Рождение утилитарности




 

Итак, нами сформулирована гипотеза, что древнейшая каменная индустрия - это стихийное производство первичных знаковых систем, выступающих материальной основой формирования и существования первичной вещной мифосемантики; что га­лечные псевдоорудия - это первичные вещные конструкты, на которых держится феномен зарождающегося ПРАМИФА, т.е. некоей особой, сверхчувственной смысловой реальности, "пря­чущейся" за поверхностью расколотой гальки. Этот прамиф есть память об экзистенциально значимом переживании, которое оказывается намертво сцеплено с неким искусственным галеч­ным разломом и становится предметом ПРАКУЛЬТОВОГО к себе отношения, т.е. отношения как к некоей сверхценности. И, между прочим, с помощью системы этих первичных прамифов человек осуществляет постепенную смысловую, мифологичес­кую иерархизацию окружающего его вещного мира по парамет­рам его МИФОЛОГИЧЕСКОЙ, т.е. абсолютно искусственной и условной, абсолютно субъективной значимости. Ведь сколо­тые гальки - это ЛИЧНО значимые гальки, и эти лично значи­мые гальки формируют своего рода силовые линии смыслов, вдоль которых и происходит постепенное упорядочивание всей предметной реальности. И это есть не что иное как первично мифологическое упорядочение мира.

Но если происхождение галечных псевдоорудий не связано с утилитарностью, а связано с формированием первичного мифо-семантического пространства, то значит ли это, что утилитарное использование галечных псевдоорудий вообще не происходит? Разумеется, нет. Есть все основания предполагать, что по мере развития первичных знаковых систем и накопления более или менее обширных арсеналов галечных псевдоорудий, являющих­ся предметом пракультового к ним отношения, феномен споради­ческого применения некоторых из них в утилитарных целях в конце концов возникает. Но если это и происходит, то утилитар­но используется уже не просто нейтральный камень, а камень, насыщенный сложной мифосемантикой.

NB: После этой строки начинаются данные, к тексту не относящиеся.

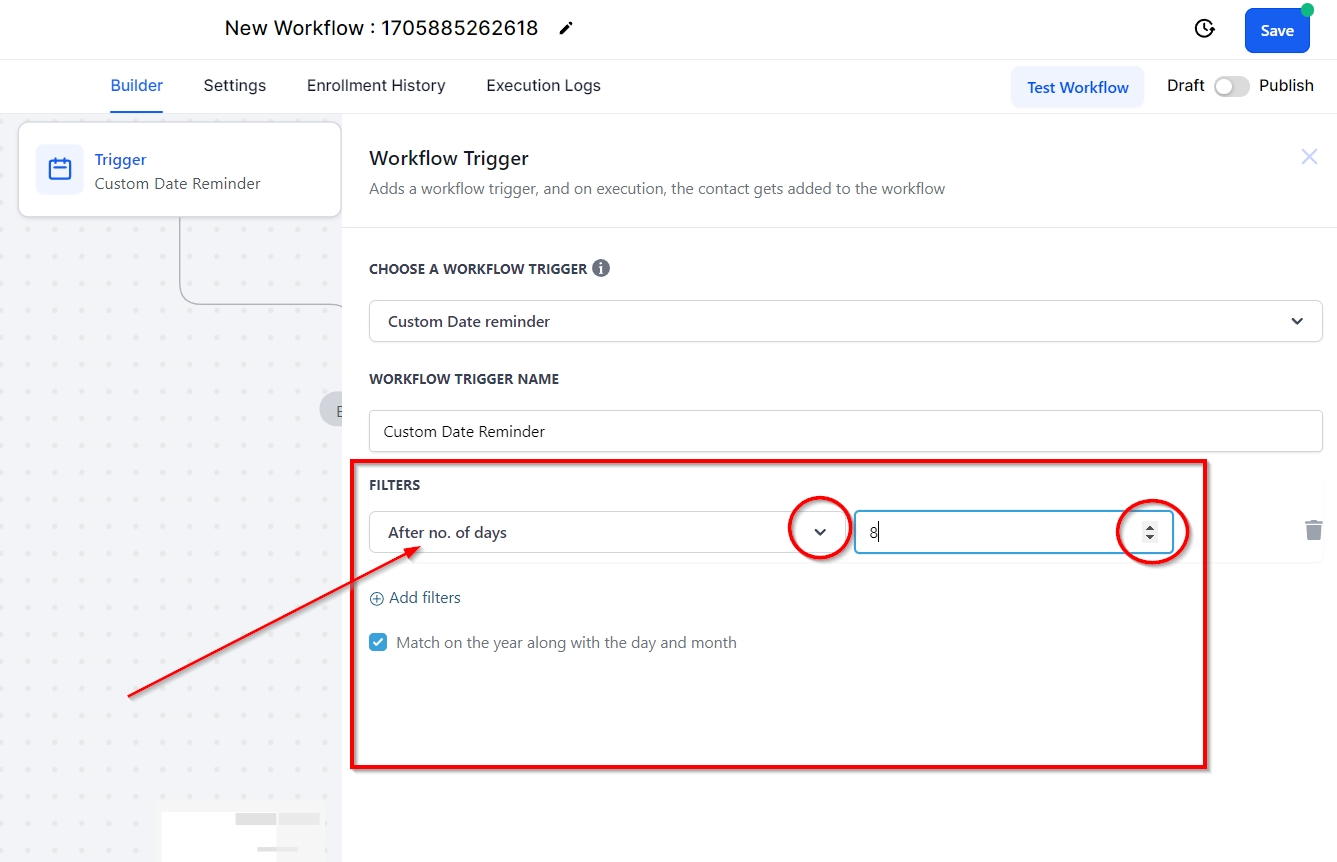Viewport: 1337px width, 862px height.
Task: Toggle the Draft/Publish switch
Action: (1231, 86)
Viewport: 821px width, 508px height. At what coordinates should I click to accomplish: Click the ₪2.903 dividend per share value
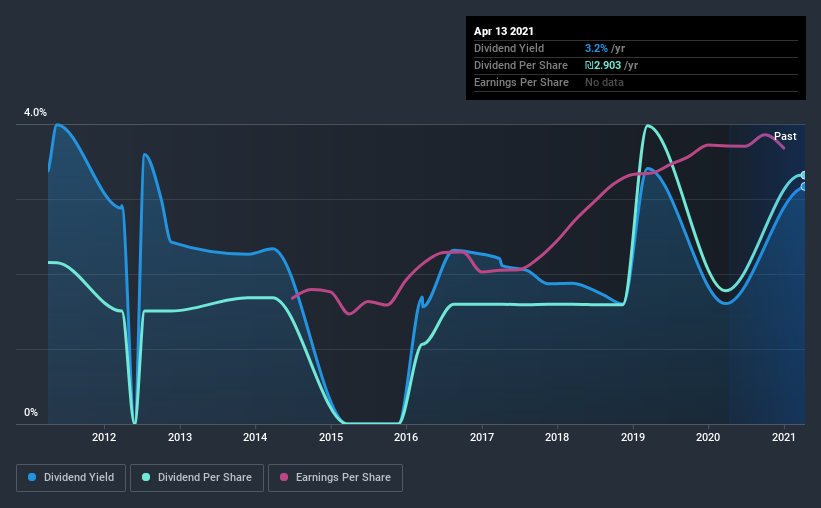[x=603, y=65]
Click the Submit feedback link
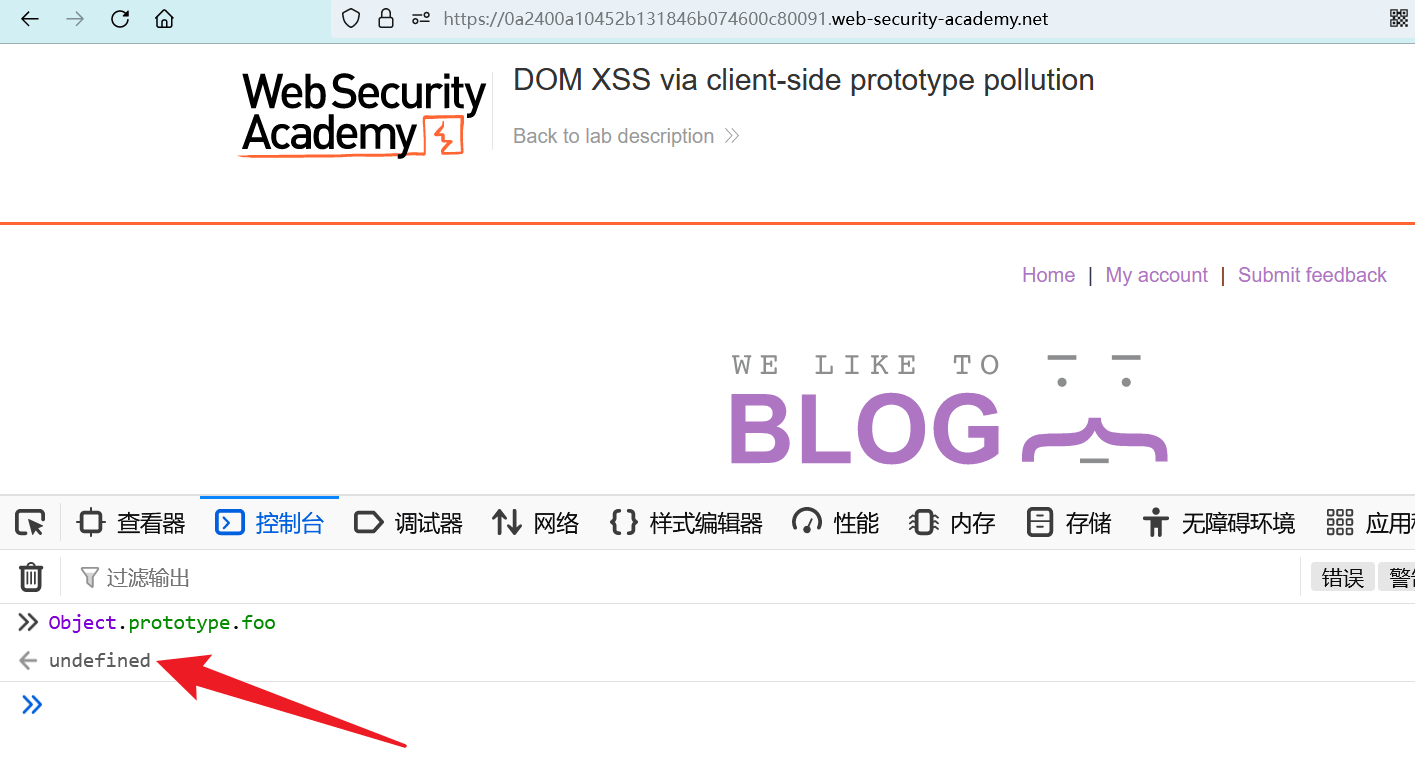This screenshot has height=759, width=1415. pos(1312,275)
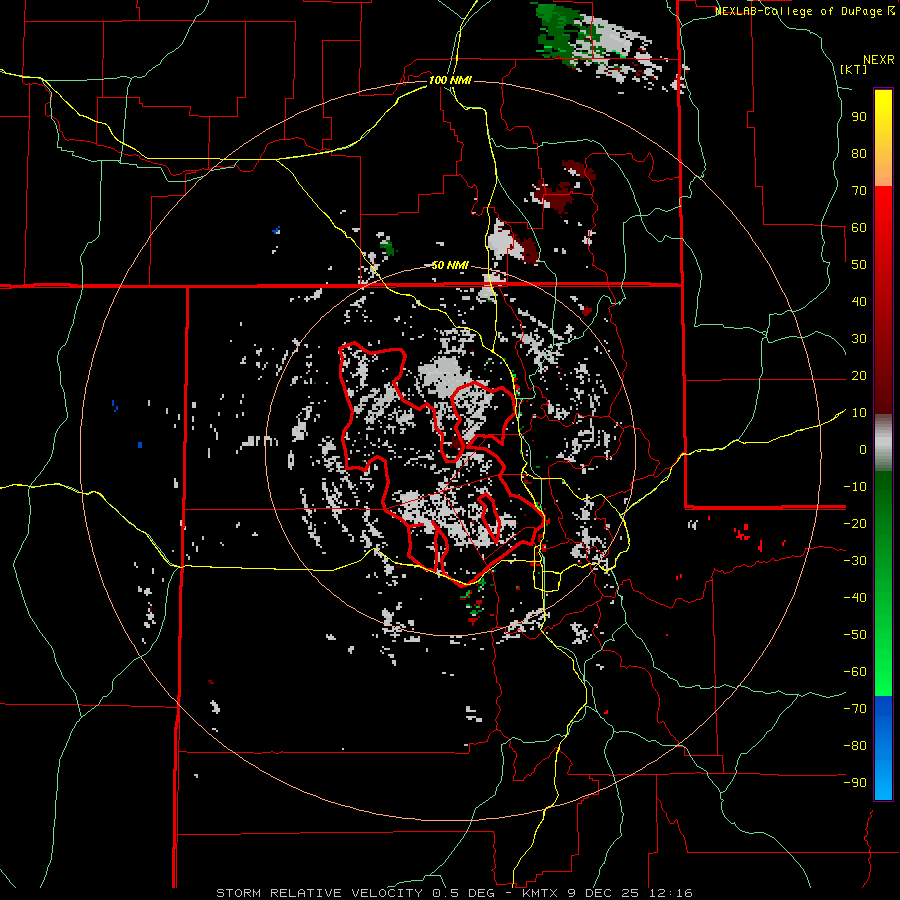Click the 100 NMI range ring label

448,80
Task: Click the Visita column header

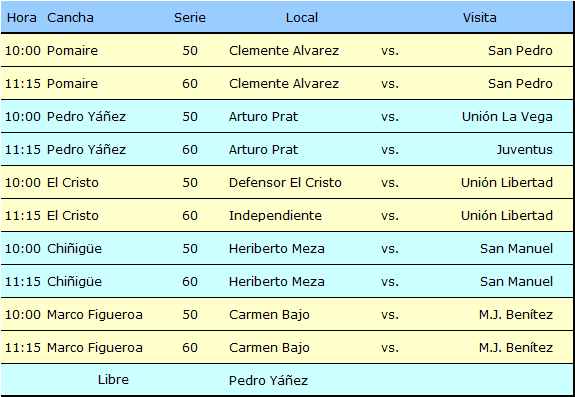Action: click(x=479, y=18)
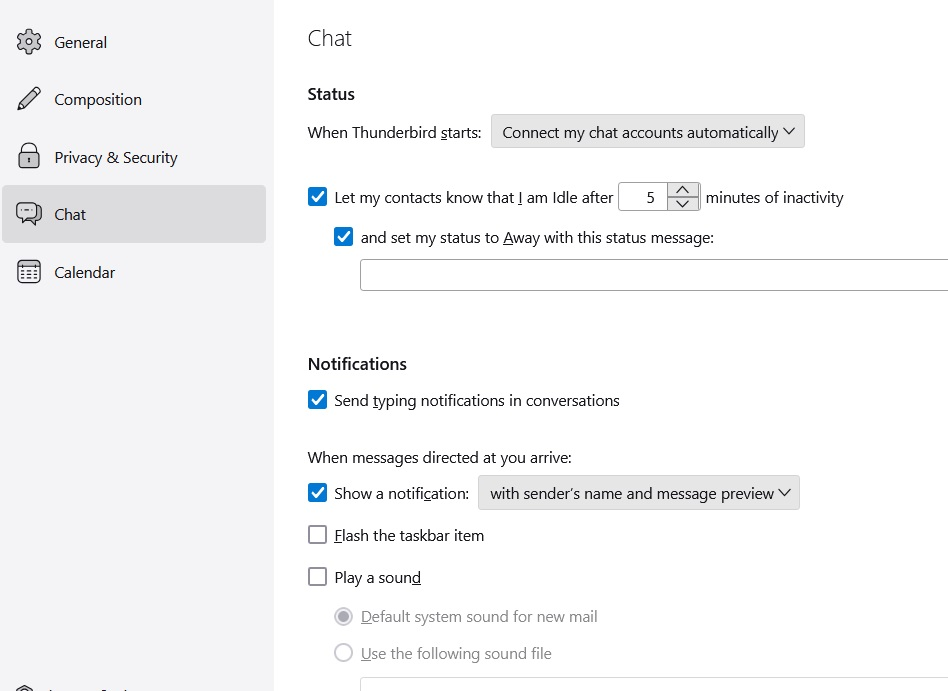Disable setting status to Away
This screenshot has width=948, height=691.
click(x=344, y=237)
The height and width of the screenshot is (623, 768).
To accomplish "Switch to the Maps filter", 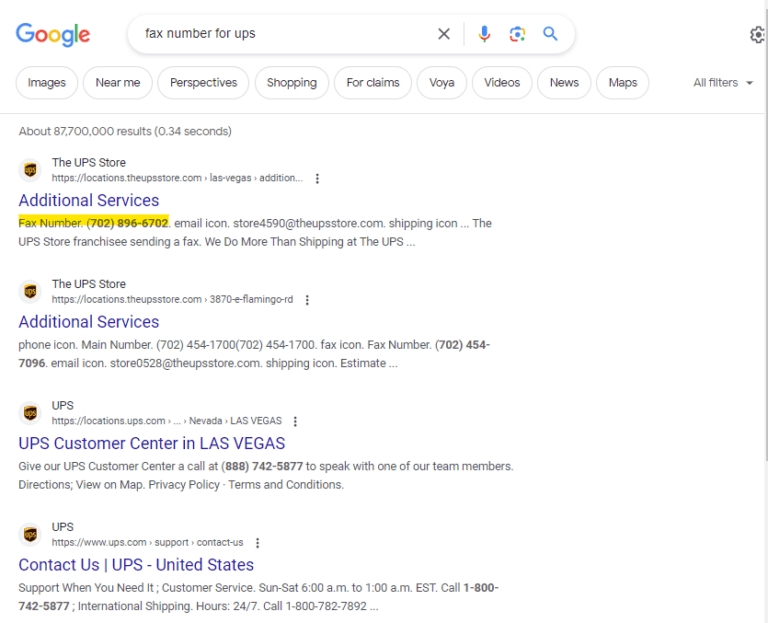I will pos(622,83).
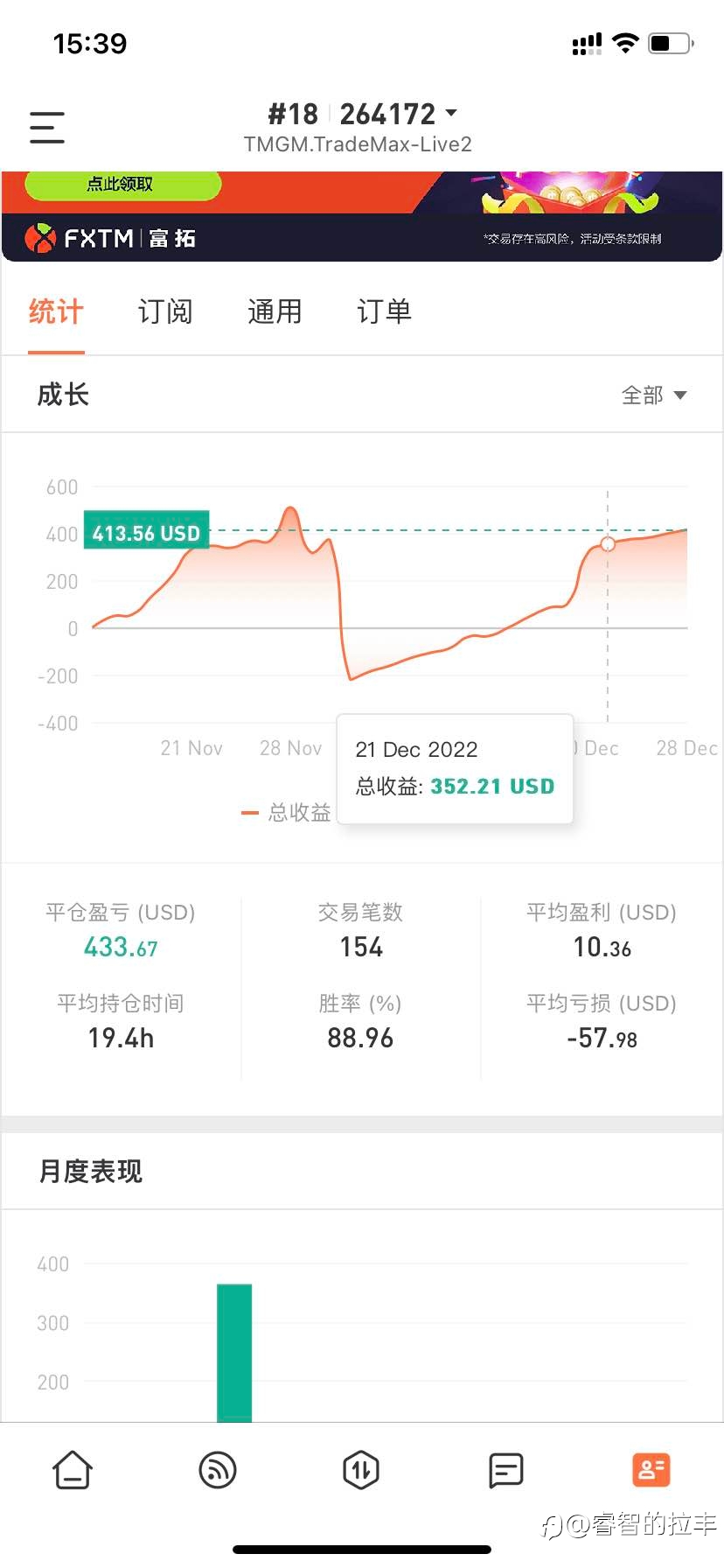Toggle the 总收益 legend series
The height and width of the screenshot is (1568, 724).
tap(287, 813)
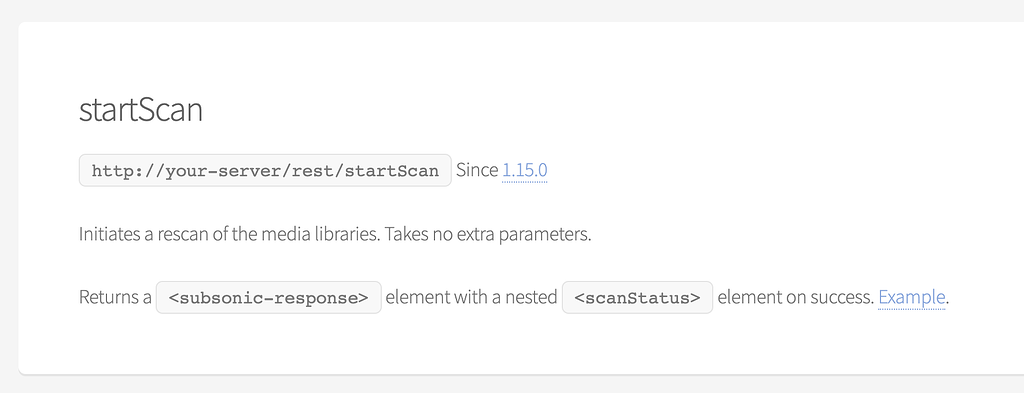The image size is (1024, 393).
Task: Click empty white space below the Example link
Action: 912,343
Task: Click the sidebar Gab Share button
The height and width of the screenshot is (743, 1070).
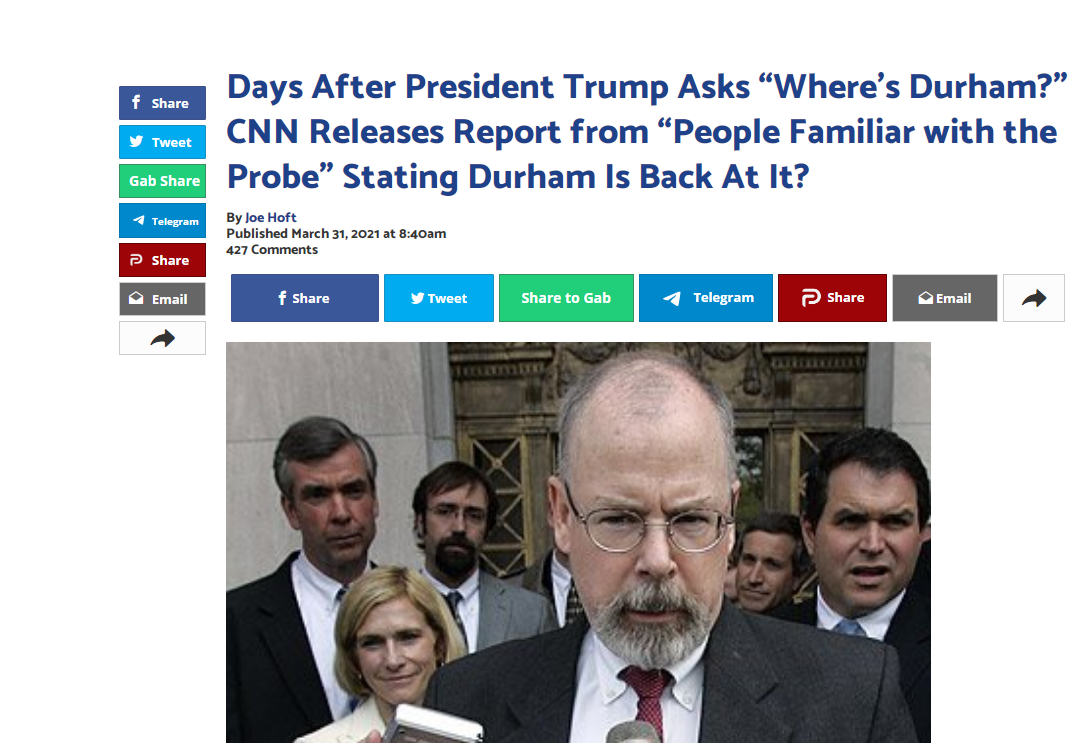Action: 162,181
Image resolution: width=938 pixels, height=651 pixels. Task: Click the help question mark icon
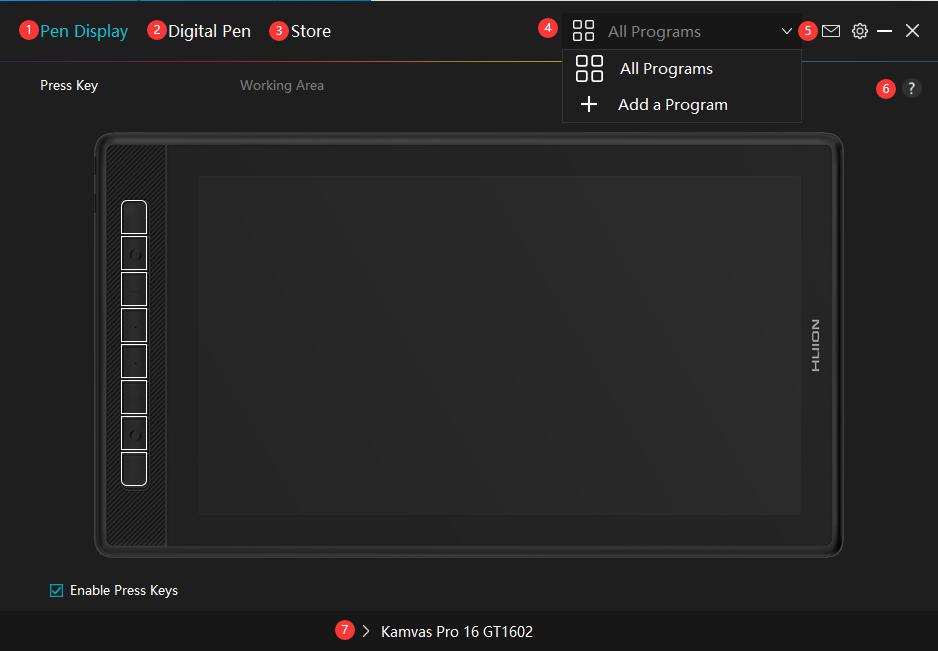tap(911, 88)
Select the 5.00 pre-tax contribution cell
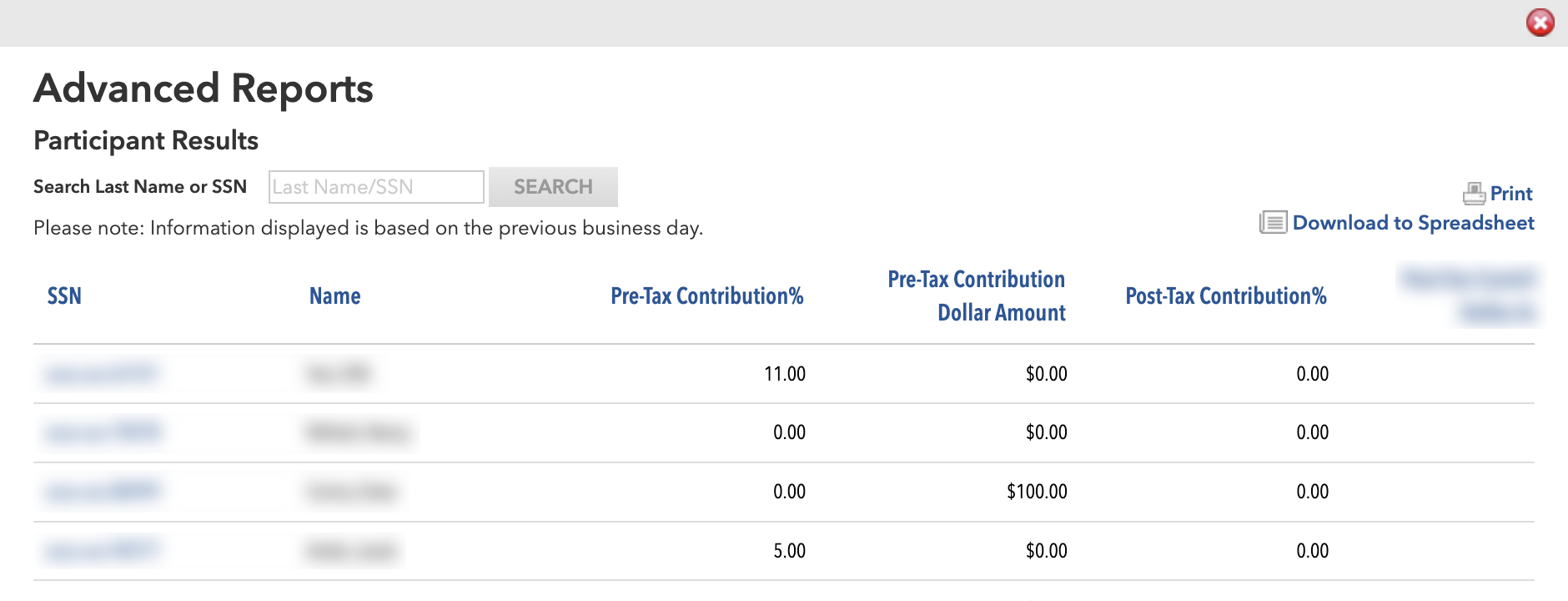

То, что меточные камни могут использоваться в утилитарно-прагматических целях, в качестве орудий - несомненно, и навер­няка это происходит уже в олдувайскую эпоху. Однако суть дела заключается в том, что по своему происхождению это все же не орудия, а знаки, вовсе не предназначенные исходно для орудий­ной деятельности. И хотя с развитием галечной индустрии неизбежно наступает момент, когда эти знаковые камни начи­нают использоваться вполне прагматичным образом, отнюдь не в этом суть их происхождения. По своему происхождению и ис­ходной культурной нагрузке создаваемая хабилисом галечная индустрия - это именно знаковая индустрия. Это индустрия ка­менных меток, которые становятся основанием выстраивания пер­вичных форм упорядочения предметного мира, а вслед за тем и социальной коммуникации. Но ни в коем случае это не инду­стрия орудий труда, ни в коем случае это не индустрия, предна­значенная для изготовления орудий как утилитарных предметов. Принципиально важно подчеркнуть, что орудийность не являлась и не могла являться функционально первичным качеством этих камней, а если и возникала, то возникала как своего рода над­строечная конструкция, как функция второго порядка.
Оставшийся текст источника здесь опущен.